Five Strategies to Maximize your Marketing Budget!
1. Use technology for the heavy lifting in your campaign development process.
Marketers can reduce the time it takes to create and deploy marketing messages through the use of flexible technology like email building tools, dynamic content blocks, and automated responsive design. In addition to optimizing digital marketing processes, these technologies improve personalization and help create customer experiences that consumers love. By thinking ahead
marketers can ensure that any investment in new and existing technology leads to gains in marketing ROI.
2. Use data to find opportunities within your audience
Every marketer knows that it’s easier and cheaper to retain existing customers than to acquire new ones. When budgets are shrinking, brands can make their money go farther by focusing on finding new opportunities within their existing customer.
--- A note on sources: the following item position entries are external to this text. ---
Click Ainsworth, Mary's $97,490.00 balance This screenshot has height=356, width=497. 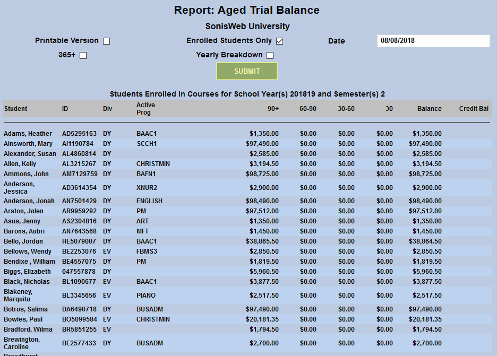pyautogui.click(x=426, y=143)
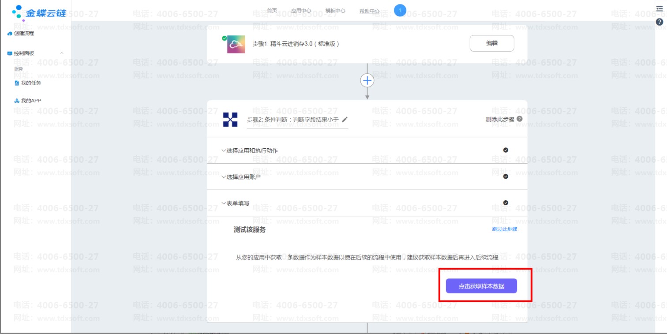This screenshot has width=667, height=334.
Task: Click the 金蝶云链 logo
Action: 39,12
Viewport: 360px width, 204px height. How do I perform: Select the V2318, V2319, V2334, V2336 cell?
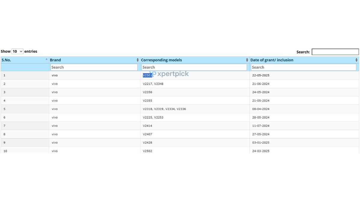pos(164,109)
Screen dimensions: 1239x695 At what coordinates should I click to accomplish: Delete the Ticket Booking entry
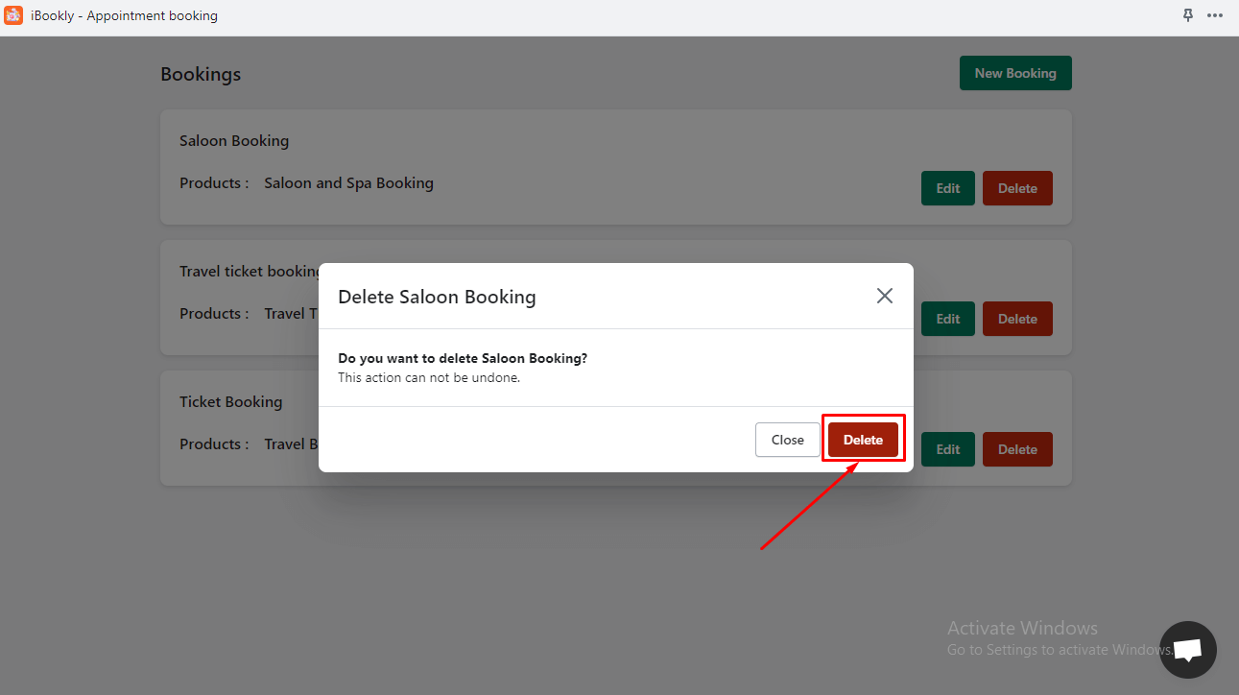[1016, 449]
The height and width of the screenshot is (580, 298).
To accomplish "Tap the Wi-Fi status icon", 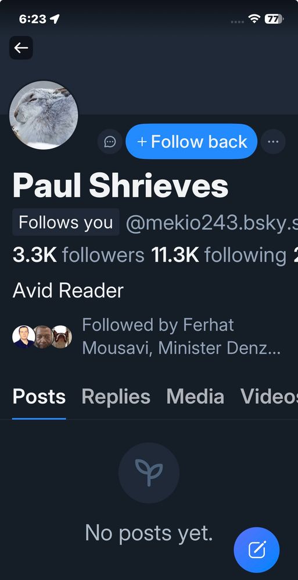I will point(254,19).
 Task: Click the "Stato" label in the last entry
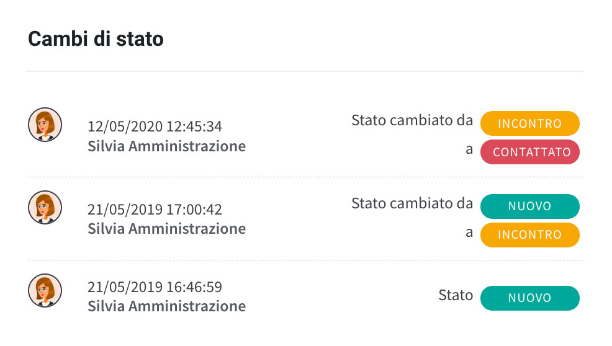point(456,295)
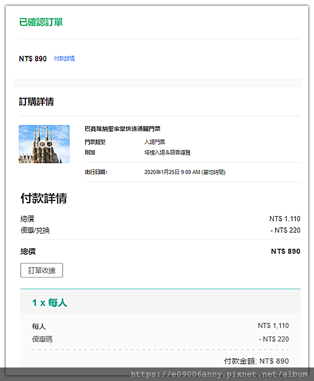Click the 出行日期 label
Viewport: 314px width, 381px height.
tap(96, 172)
3. Acquire new customers through referrals
According to Nielsen Research, consumers are four times more likely to buy when referred by a friend. In addition, the Wharton School of Business found that the lifetime value for a new referral customer is 16% higher than that for non-referrals. So, when money is tight or budgets are flat, brands can make the most of their acquisition efforts by using the power of their
own fans to spread the word and recruit new customers.
4. Determine what works through accurate attribution
Attribution is always important, but when a brand has to do more with a smaller budget, it becomes even more crucial to ensure that every dollar is used wisely. Tracking a campaign’s performance is as important as all the work that goes into launching it. Brands with a good handle on attribution can improve performance even on a smaller budget by cutting what’s not working and
redirecting that spend towards more effective programs.
However, a recent study by Econsultancy and AdRoll found that only 39% of brands had implemented attribution on “all or most” of their marketing activities and 70% of businesses struggled to act on attribution insights. These findings indicate a missed opportunity for marketers looking to be smart about their marketing spend.
5. Prepare for shifting buying preferences
Market volatility and other economic factors like wage stagnation can cause consumers to become more cautious and modify their spending habits. Just as your budget may be tightening, consumers may also be working to make their money stretch further. Keeping close tabs on your transactional data will allow you to see patterns and adjust your offers if your customers begin to change
their behaviors and become more frugal.
To be proactive, you can analyze purchase data from periods when consumer spending decreased to identify best-selling product categories that are still appealing to budget-conscious consumers. Ask yourself: did all of your customer segments respond to their budget constraints in the same way or were there different purchasing trends for each segment? Once you have
identified your “frugality-proof” product categories, you can shine a light on them to drive revenue during periods of cautious spending. Even if those times don’t come, there is tremendous value in knowing your ironclad product categories.